Items from a dataset
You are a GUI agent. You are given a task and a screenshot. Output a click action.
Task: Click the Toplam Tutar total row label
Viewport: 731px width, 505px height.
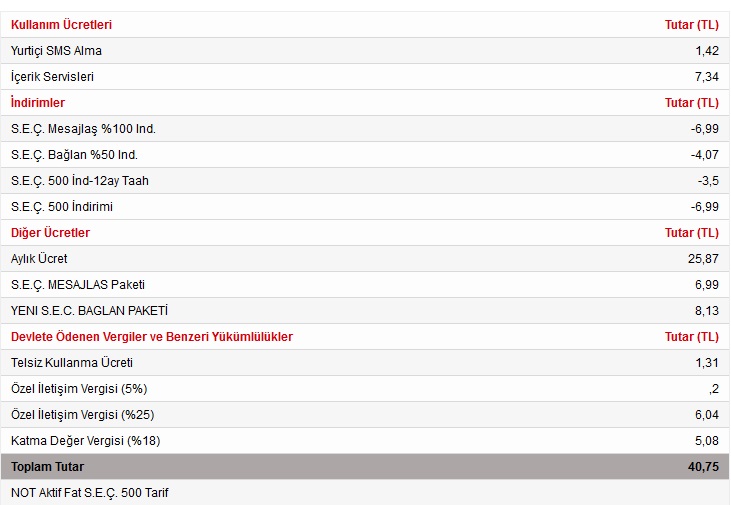point(48,466)
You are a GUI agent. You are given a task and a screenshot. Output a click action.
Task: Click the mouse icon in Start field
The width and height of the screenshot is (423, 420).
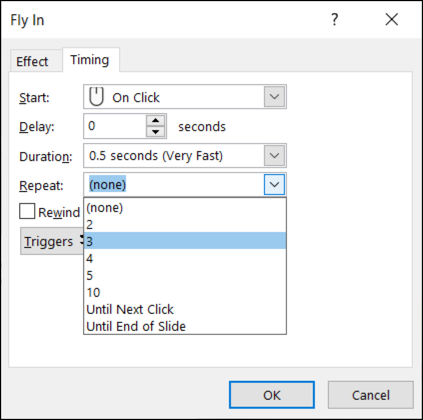96,97
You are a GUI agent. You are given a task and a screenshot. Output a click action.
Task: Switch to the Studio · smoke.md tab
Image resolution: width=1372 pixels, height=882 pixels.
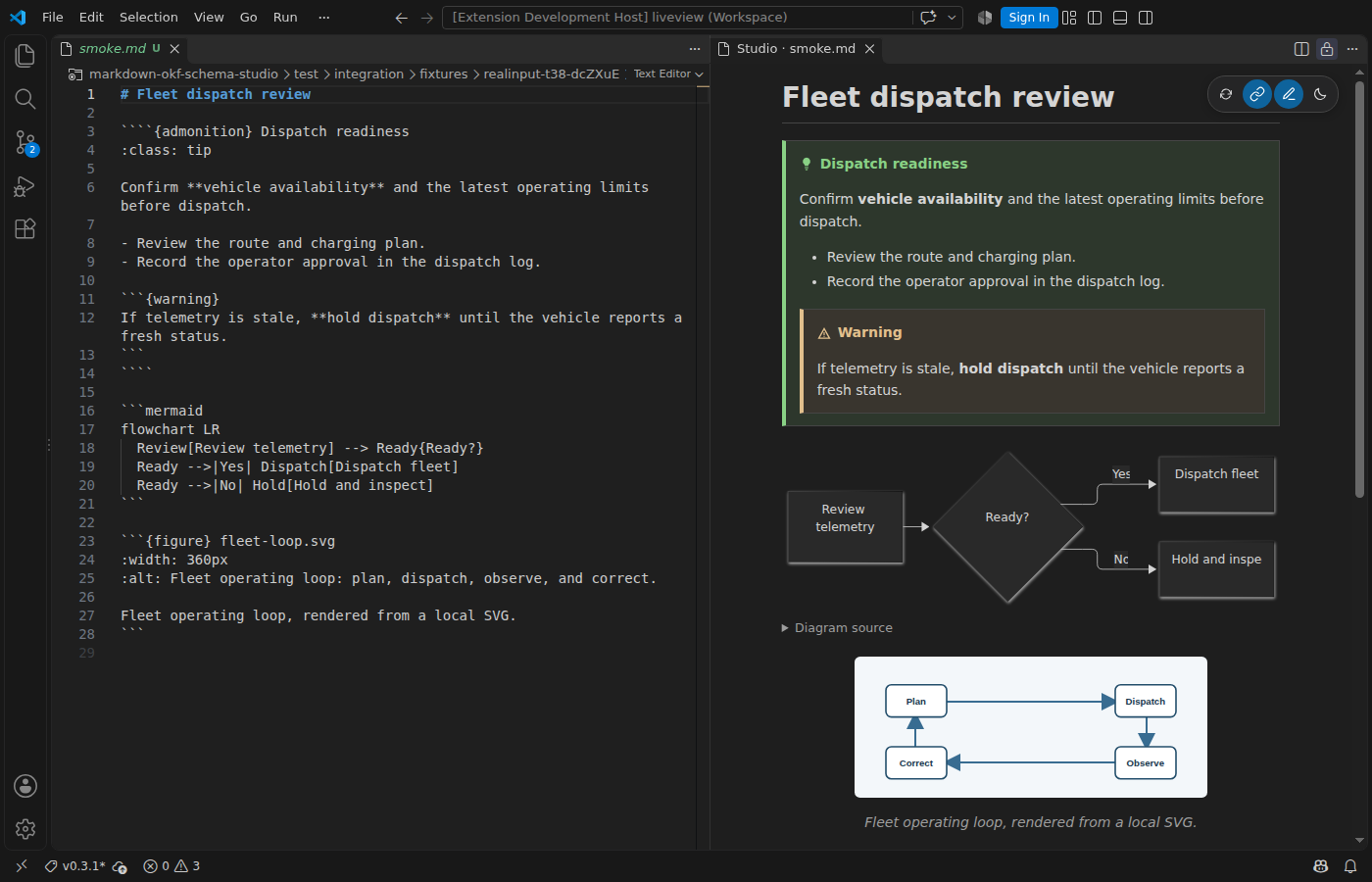(x=796, y=49)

● Directions
All lines from the one holding "Task: Click the Toplam Tutar total row label" through the last line of the records need to be copied exactly, both ends included, and the pictures left behind.

● Result
Task: Click the Toplam Tutar total row label
Viewport: 731px width, 505px height.
point(48,466)
You are a GUI agent. You are given a task and a screenshot. Output a click action.
Task: Click the mouse icon in Start field
The width and height of the screenshot is (423, 420).
96,97
You are a GUI agent. You are given a task and a screenshot. Output a click action.
Task: Switch to the Studio · smoke.md tab
Image resolution: width=1372 pixels, height=882 pixels.
(x=796, y=49)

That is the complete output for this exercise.